マリーナ・ショウが今年1月に亡くなられましたね。
私自身はそれほど彼女の音楽を聴きまくっていたわけではないのですが、ブルーノートのCDが999円で売られていた際に、本作を購入。
マリーナ・ショウってあまり意識して聴いたこともなく、このアルバムがどういった内容であるかも全く分からなかったのですが、「Feel Like Makin' Love」が収録されていたこと、デヴィッド・Tやラリー・カールトン、チャック・レイニー等が参加していたこと(このメンバーを見ただけで、音を聴かなくても大体内容が想像できますね)から当時即購入してしまいました。

それにしてもこのアルバム、トップの①「Dialogue」から強烈です。シチュエーションはバーでしょうか。女に男が絡んでいる・・・、そんな2人の会話が延々3分弱。30秒程度のこうした演出はありがちですが、これは3分ですよ! 
言葉の理解出来る英語圏の方々も流石にどう感じるのでしょうかね。ただアルバムの一環として、このダイアローグは結構重要な位置づけにあることは間違いなく、男と女のストーリーを綴っているアルバムのトップとして、これからどういった曲が始まるのだろうと期待感が高揚されます。

そして女が夜の通りへ消えていくと共に、②「Street Walkin' Woman」が流れてくるという仕掛け。
またこの曲、16ビートになったり4ビートジャズになったりと、なかなかスピーディーな展開でカッコいいんですね。ハーヴィー・メイソンとチャック・レイニーの強烈なリズム隊に支えられ、ギターはデヴィッド・T・ウォーカーとラリー・カールトンというなんとも豪華な布陣。もちろん主人公のマリーナのヴォーカルは迫力満点です。

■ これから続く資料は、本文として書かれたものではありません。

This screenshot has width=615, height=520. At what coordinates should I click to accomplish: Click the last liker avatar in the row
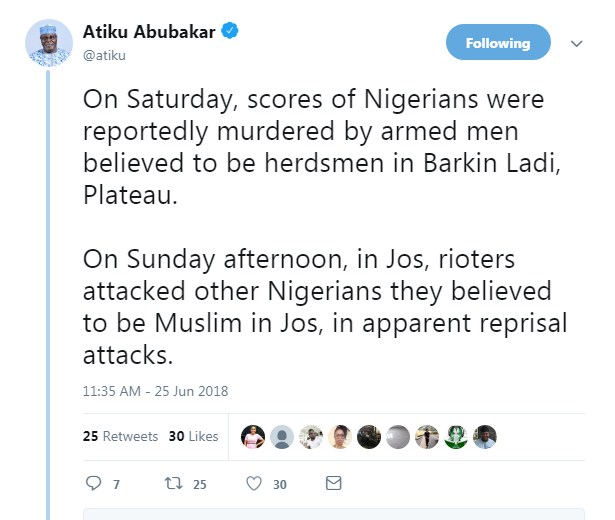tap(485, 437)
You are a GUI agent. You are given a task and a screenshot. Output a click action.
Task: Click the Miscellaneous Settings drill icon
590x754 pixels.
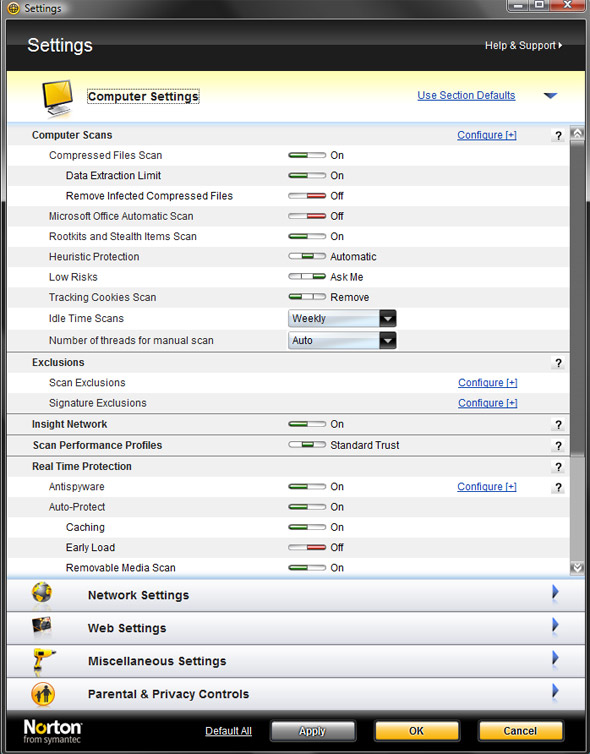pyautogui.click(x=43, y=660)
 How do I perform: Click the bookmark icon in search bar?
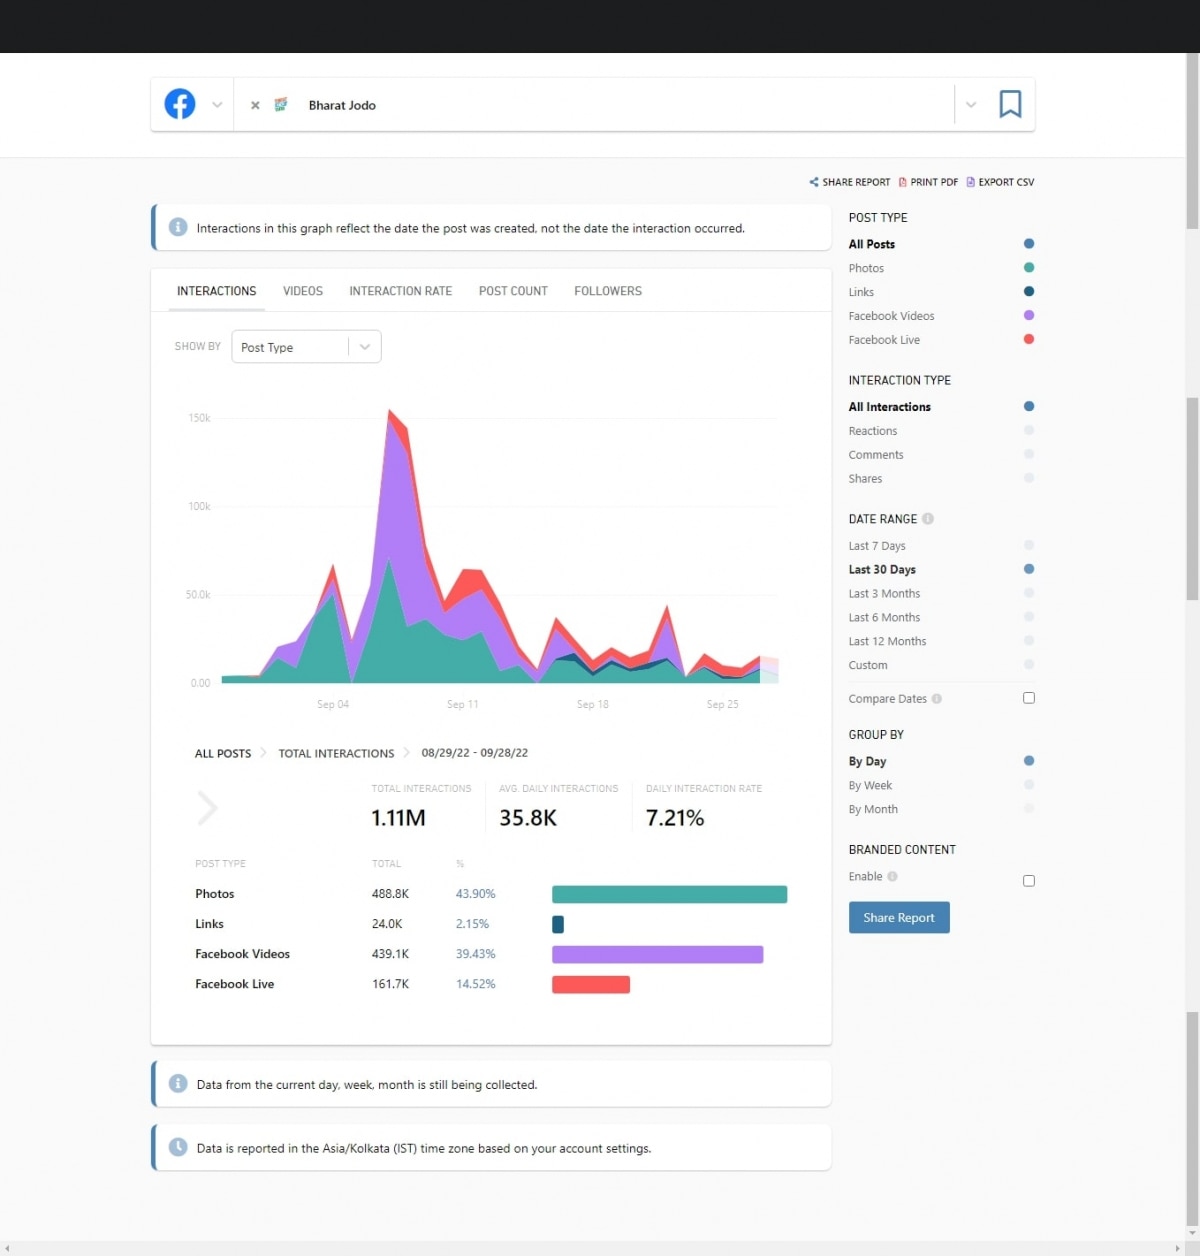[1010, 104]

このアルバムの中ではやっぱり⑤「Feel Like Makin' Love」が一番有名でしょう。ロバータ・フラックの名曲を、少しだけスローに、少しだけフュージョンタッチにアレンジしてます。バックのミュージシャンは②と一緒です。

チャック・レイニー、デヴィッド・T・ウォーカー、ハーヴィー・メイソンの豪華布陣をバックに朗々と歌うマリーナのライヴバージョンもアップしておきます。これは是非夜に聴いてみて下さい。

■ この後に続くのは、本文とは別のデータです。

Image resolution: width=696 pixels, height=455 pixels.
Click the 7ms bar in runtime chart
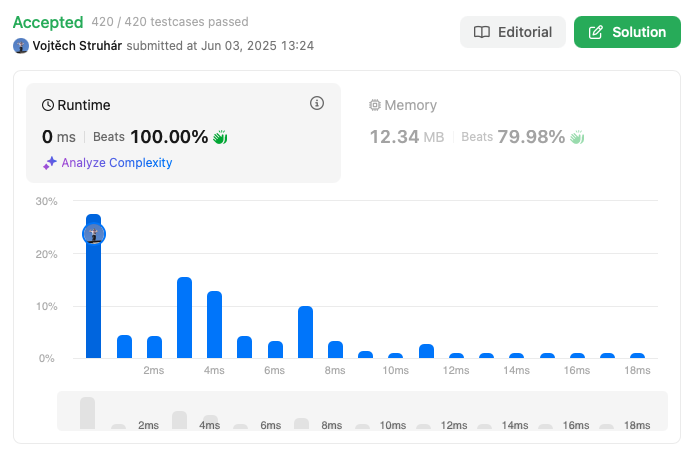coord(305,332)
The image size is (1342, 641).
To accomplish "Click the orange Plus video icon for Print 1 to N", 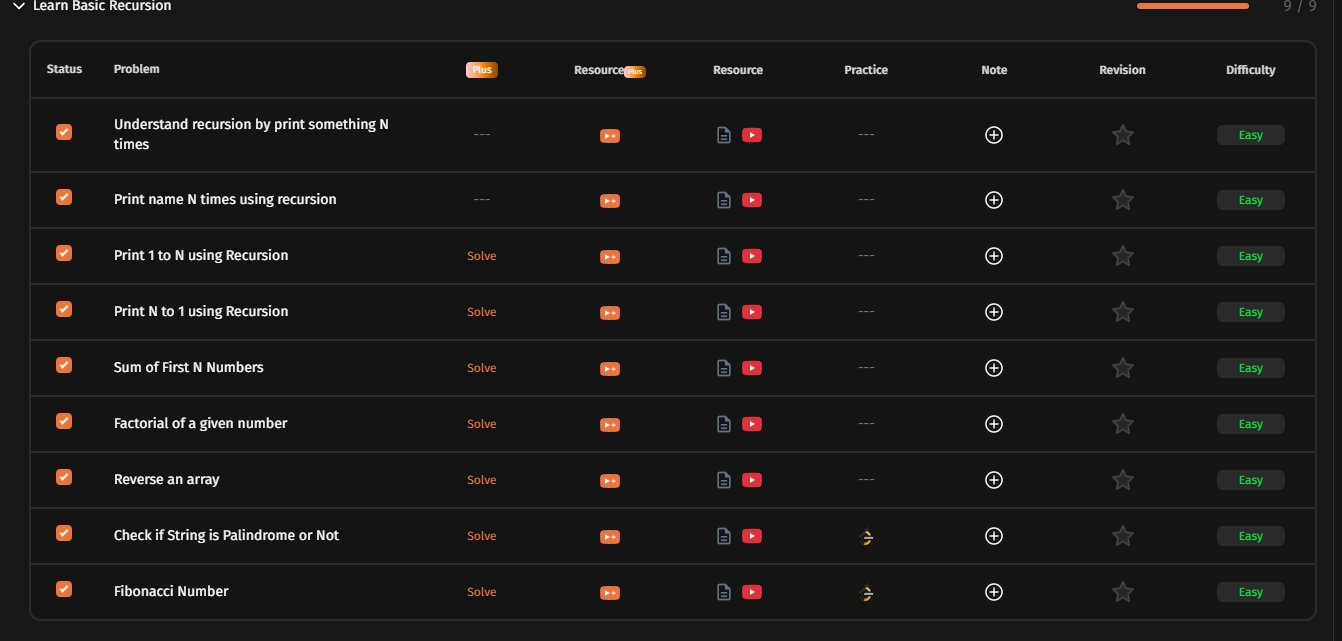I will (610, 256).
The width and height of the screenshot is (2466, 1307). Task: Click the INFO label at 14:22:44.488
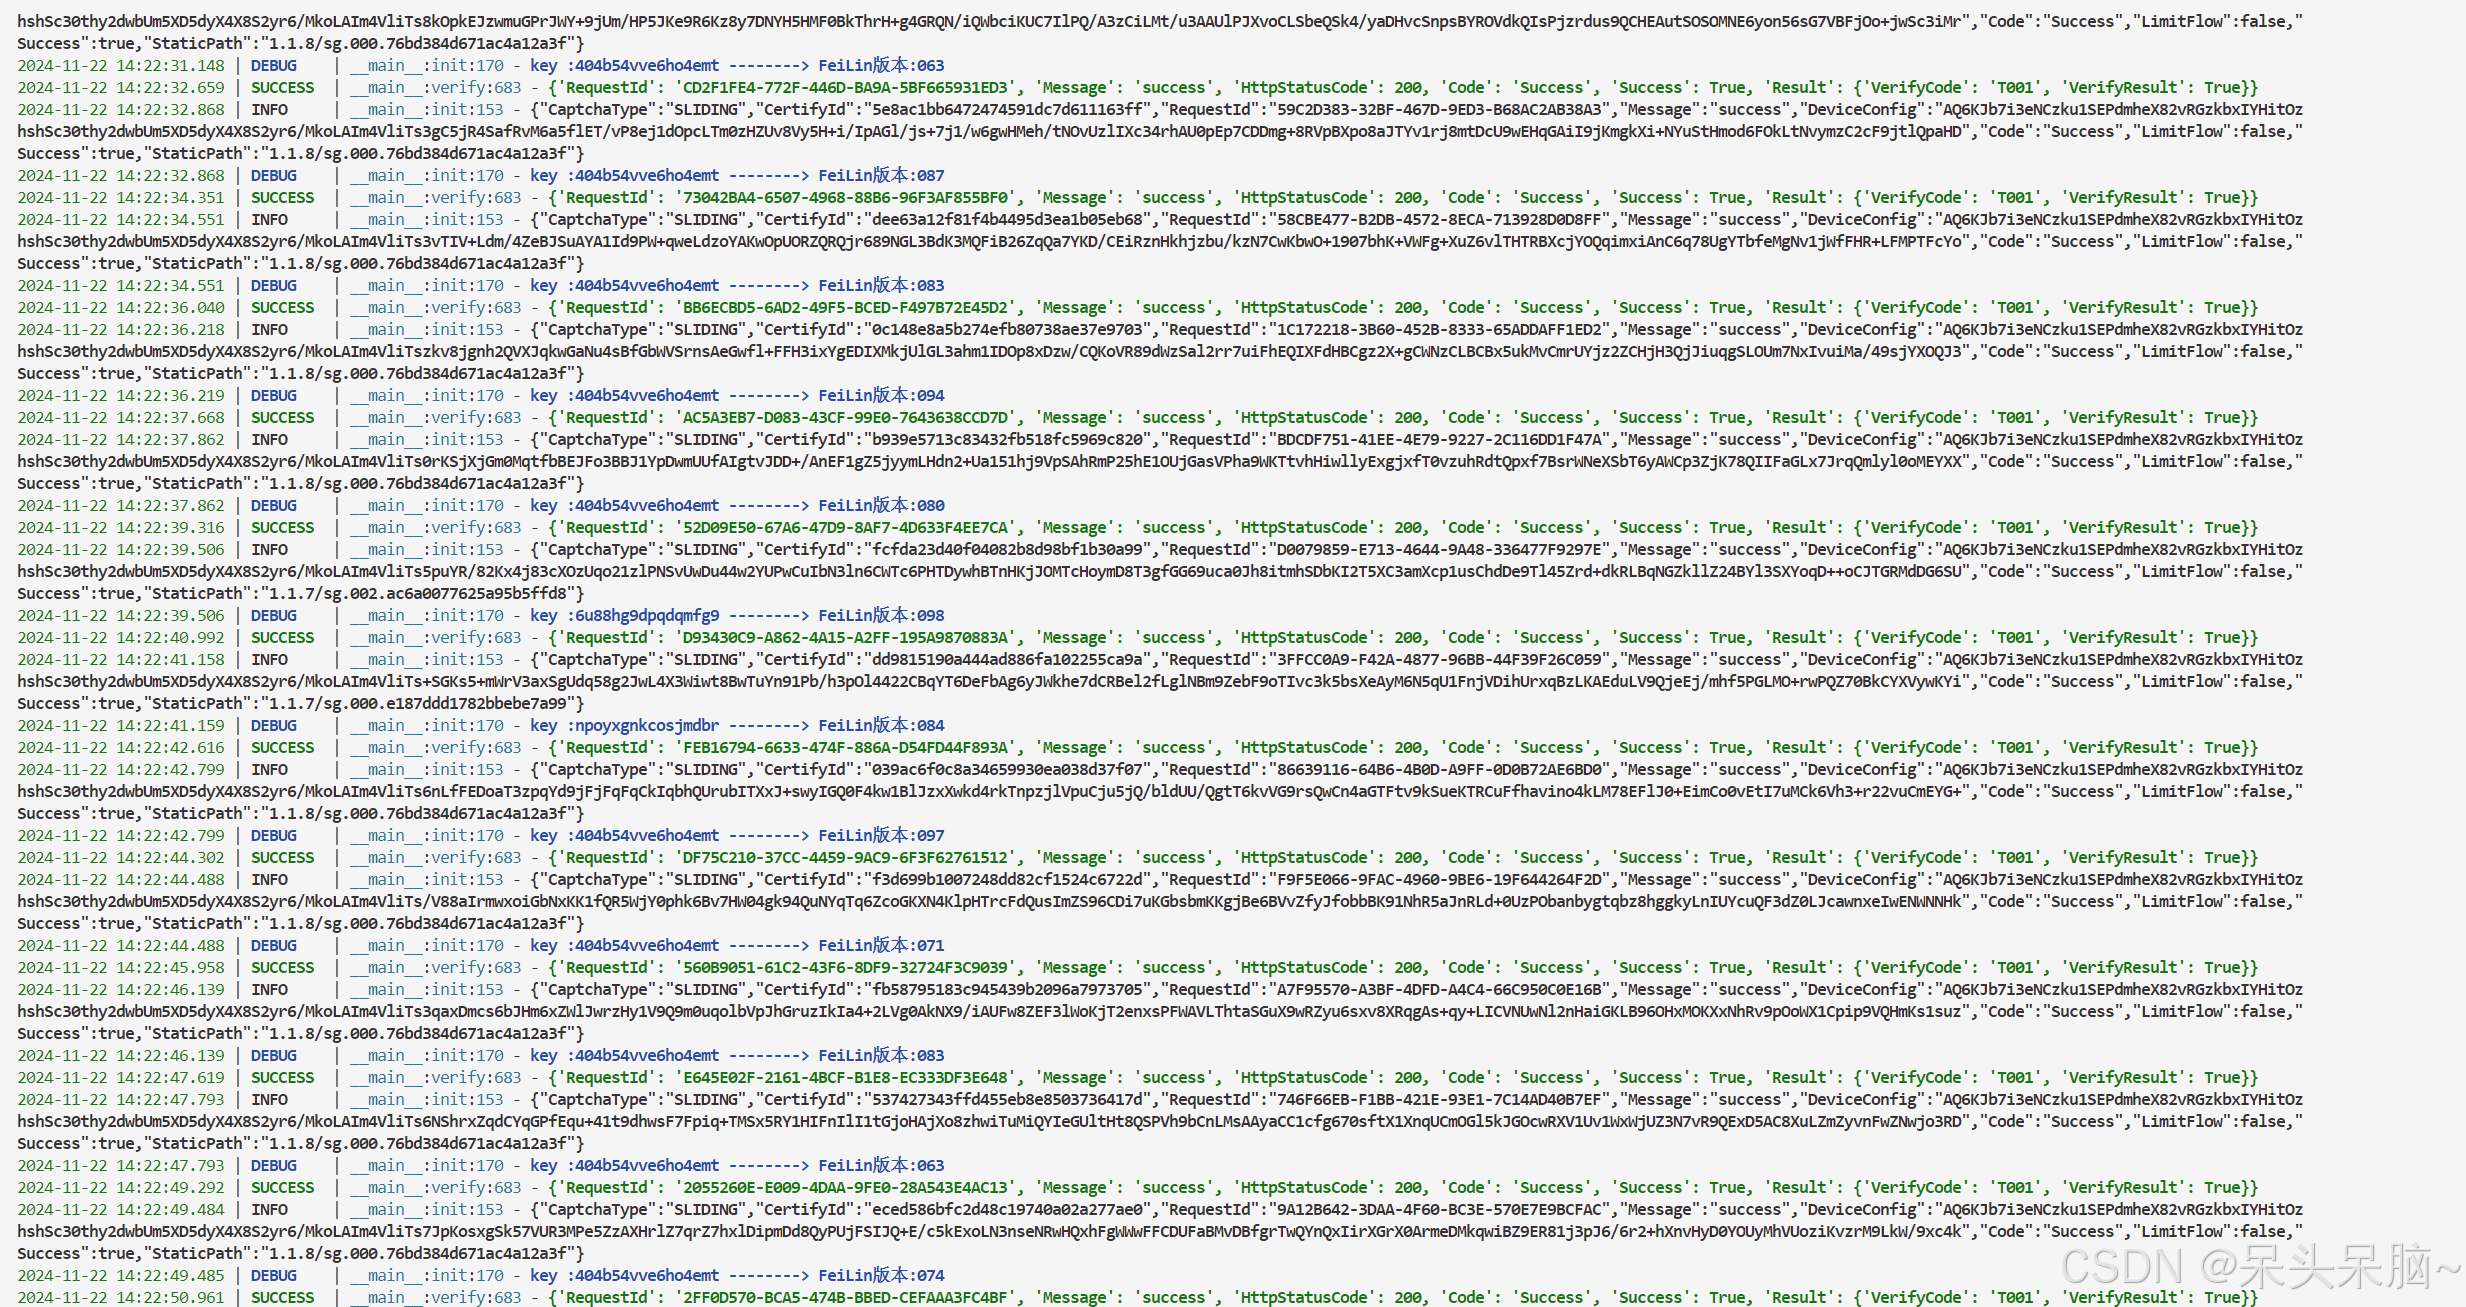[x=269, y=880]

本作のプロデューサーはべナード・アイグナー。べナードは「Everything Must Change」の作者として有名で、この曲をクインシー・ジョーンズが気に入り、彼の1974年の名作「Body Heat」に収録。しかもシンガーとしても彼を起用。一躍べナードは注目の的となったのです。
同年に本作のプロデュースをしたり、1978年には日本のアルファからソロアルバムを発表したりしますが、その後の活動はあまりパッしませんね。才能のある方だけに残念。ちなみに当時のアルファのプロデューサーの方のブログがあったので、リンクを張っておきます。
さて、そのべナードは本作では4曲提供。私は⑦「You Been Away Too Long」がお気に入りです。どっしりしたドラムは明らかにハーヴィー・メイソンですね。

それにしてもこんな名盤を999円で購入できるなんて、なんて幸せな時代でしょう。購入当時はそんなことを思ったものですが、今ではサブスクの時代。ある意味、一定のお金を払えば、フリーで聴き放題ですからね。凄い時代です。
あ、マリーナ、素晴らしいシンガーでしたね。